Honig als ein Qualitätsprodukt

Qualitativ hochwertiger Honig wird ausschließlich regional produziert und ist naturbelassen. Das heißt, dem Honig darf nichts entzogen oder hinzugefügt werden. Honig ist ein reines Naturprodukt, aber nur beim Imker-Honig kann man sicher sein, auch nur reinen Bienenhonig im Glas zu haben. Die Vorgaben des Deutschen Imkerbundes (D.I.B.) sind für die Produktion und Beschaffenheit des Honigs sogar noch strenger als die Regeln der Lebensmittelverodnung. Wir handeln stets gemäß der strengen Vorgaben des D.I.B., so dass wir sogar unter dem geschützten Gütesiegel „Echter deutscher Honig“ vermarkten dürften.

Schritt 1

Die Ernte

Sobald der richtige Zeitpunkt hierfür gekommen ist, kann der Honig geerntet, d.h. vom Bienenstand entnommen und zur Verarbeitung vorbreitet werden.

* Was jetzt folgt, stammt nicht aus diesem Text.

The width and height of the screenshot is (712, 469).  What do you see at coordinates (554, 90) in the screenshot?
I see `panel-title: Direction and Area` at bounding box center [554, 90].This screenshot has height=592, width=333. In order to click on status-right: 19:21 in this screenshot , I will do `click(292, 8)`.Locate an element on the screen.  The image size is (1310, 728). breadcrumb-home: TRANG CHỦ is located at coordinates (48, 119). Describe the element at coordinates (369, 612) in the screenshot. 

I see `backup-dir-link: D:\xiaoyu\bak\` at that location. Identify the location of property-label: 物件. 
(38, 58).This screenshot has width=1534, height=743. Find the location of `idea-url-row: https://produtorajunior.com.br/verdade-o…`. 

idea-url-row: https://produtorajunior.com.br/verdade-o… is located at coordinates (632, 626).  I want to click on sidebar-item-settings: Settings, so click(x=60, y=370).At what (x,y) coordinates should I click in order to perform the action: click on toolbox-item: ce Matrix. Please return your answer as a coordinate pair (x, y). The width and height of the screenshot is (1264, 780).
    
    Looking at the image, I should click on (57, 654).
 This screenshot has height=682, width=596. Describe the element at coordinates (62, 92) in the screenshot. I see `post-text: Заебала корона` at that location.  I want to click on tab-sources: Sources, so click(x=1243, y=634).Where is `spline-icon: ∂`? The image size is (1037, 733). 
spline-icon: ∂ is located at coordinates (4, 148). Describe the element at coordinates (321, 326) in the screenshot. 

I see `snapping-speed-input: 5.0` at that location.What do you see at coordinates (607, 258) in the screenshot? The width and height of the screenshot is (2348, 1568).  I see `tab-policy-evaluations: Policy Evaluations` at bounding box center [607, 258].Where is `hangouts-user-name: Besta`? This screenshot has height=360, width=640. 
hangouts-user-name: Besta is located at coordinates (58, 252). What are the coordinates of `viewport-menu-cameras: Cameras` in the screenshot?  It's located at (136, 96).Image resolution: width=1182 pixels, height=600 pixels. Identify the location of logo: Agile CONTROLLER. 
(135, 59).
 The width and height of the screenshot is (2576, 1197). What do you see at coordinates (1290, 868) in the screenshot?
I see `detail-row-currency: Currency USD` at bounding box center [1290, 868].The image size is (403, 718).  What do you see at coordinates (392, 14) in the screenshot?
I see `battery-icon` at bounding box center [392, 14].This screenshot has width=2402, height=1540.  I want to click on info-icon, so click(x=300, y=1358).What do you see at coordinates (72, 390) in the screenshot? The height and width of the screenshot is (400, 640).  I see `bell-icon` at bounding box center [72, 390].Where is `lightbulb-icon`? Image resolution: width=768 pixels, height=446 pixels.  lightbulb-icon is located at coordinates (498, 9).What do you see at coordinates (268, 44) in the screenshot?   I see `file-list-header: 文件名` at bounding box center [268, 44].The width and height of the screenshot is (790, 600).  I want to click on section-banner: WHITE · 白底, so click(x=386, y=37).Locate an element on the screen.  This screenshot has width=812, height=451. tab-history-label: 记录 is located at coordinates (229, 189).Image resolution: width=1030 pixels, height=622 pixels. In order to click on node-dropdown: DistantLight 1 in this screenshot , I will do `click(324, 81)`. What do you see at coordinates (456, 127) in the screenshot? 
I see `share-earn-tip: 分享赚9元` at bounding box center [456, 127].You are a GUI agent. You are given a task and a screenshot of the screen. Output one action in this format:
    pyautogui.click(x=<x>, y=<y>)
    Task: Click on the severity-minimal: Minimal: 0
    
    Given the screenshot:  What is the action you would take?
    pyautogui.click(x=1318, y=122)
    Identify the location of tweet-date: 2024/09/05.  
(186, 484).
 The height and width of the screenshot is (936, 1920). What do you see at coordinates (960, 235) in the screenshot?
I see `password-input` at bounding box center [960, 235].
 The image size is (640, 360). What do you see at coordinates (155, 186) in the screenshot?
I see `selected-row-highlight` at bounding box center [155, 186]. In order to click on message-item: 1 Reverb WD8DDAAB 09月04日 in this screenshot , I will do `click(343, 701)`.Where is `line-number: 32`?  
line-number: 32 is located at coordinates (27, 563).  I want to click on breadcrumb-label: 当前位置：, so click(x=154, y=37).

Eine Zarge mit ihren insgesamt 11 Honigwaben kann dabei rund 30 kg wiegen…

Schritt 2

Die Honigwabe

Die Honigwaben werden aus dem Bienenvolk entnommen und in einem ersten Schritt für die Verarbeitung bereit gestellt.

Schritt 3

Das Entdeckeln

In diesem Arbeitsschritt wird die zarte Wachsschucht entfernt, mit der die Bienen den Honig gegen äußere Einflüsse schützen. Erst nach dem beidseitigen Entfernen dieser Schicht ist die Honigwabe fertig für das Schleudern.

Schritt 4

Das Schleudern

Nachdem die einzelnen Honigwaben entsprechend vorbereitet und bearbeitet worden sind, kommt die Honigschleuder zum Einsatz. Die Schleuder wirkt hier wie eine Zentrifuge: Der Honig fließt aus den Waben an die Innenwand der Schleuder und fließt von hier nach unten in den Auslass und schliesslich durch eine Sieb-Kombination in einen geeigneten Auffangbehälter.

Schritt 5

Das Bearbeiten

Nachdem der Honig gewonnen wurde, folgen noch diverse Bearbeitungsschritte, ehe er in Gläser abgefüllt werden kann. Je nach Art und Beschaffenheit des Honigs wird er schliesslich noch mehere Tage mehrfach täglich gerührt. Hierdurch wird die Kristallisation des Honigs in bestimmter Weise positiv beeinflusst, was sich später auf die Qualität des fertigen Honigs auswirkt: Er wird streichzart und härtet im Glas nicht aus.

Schritt 6

Das Umfüllen

Wenn der Honig die entsprechende Reife hat, gelangt er von den einzelnen Sammelbehältern in einen sogenannten „Abfülleimer“. Von hier aus erfolgt dann die eigentliche Abfüllung in Gläser. 

Schritt 7

Das Abfüllen

Mit dem Abfüllen des Honigs in einzelne Gläser nimmt die potenzielle Vermaktung Form an. Je nach Kundenwunsch füllen wir den Honig jetzt in verschiedene Glasformen und -arten ab und können nun auch sehen, ob sich unsere Schätzungen der Erntemenge als zutreffend erwiesen haben und wie viele Gläser Honig wir letztlich produzieren konnten.

Schritt 8

Das Etikettieren

Mit dem Aufbringen der Etiketten und dem Stempeln des Mindeshaltbarkeitsdatums ist das Glas nun fertig für den Verkauf. Damit ist nun ein Nahrungsmittel entstanden, das nach den hierfür gültigen Richtlinien auch offiziell in Verkehr gebracht werden darf.

Schritt 9

Das Ergebnis

Der Honig ist nun fertig und freut sich auf zahlreiche Abnehmerinnen und Abnehmer! Jedes Glas ist dabei ein Symbol für das persönliche Engagement des Imkers und dessen Anspruch, stets das Beste zu geben.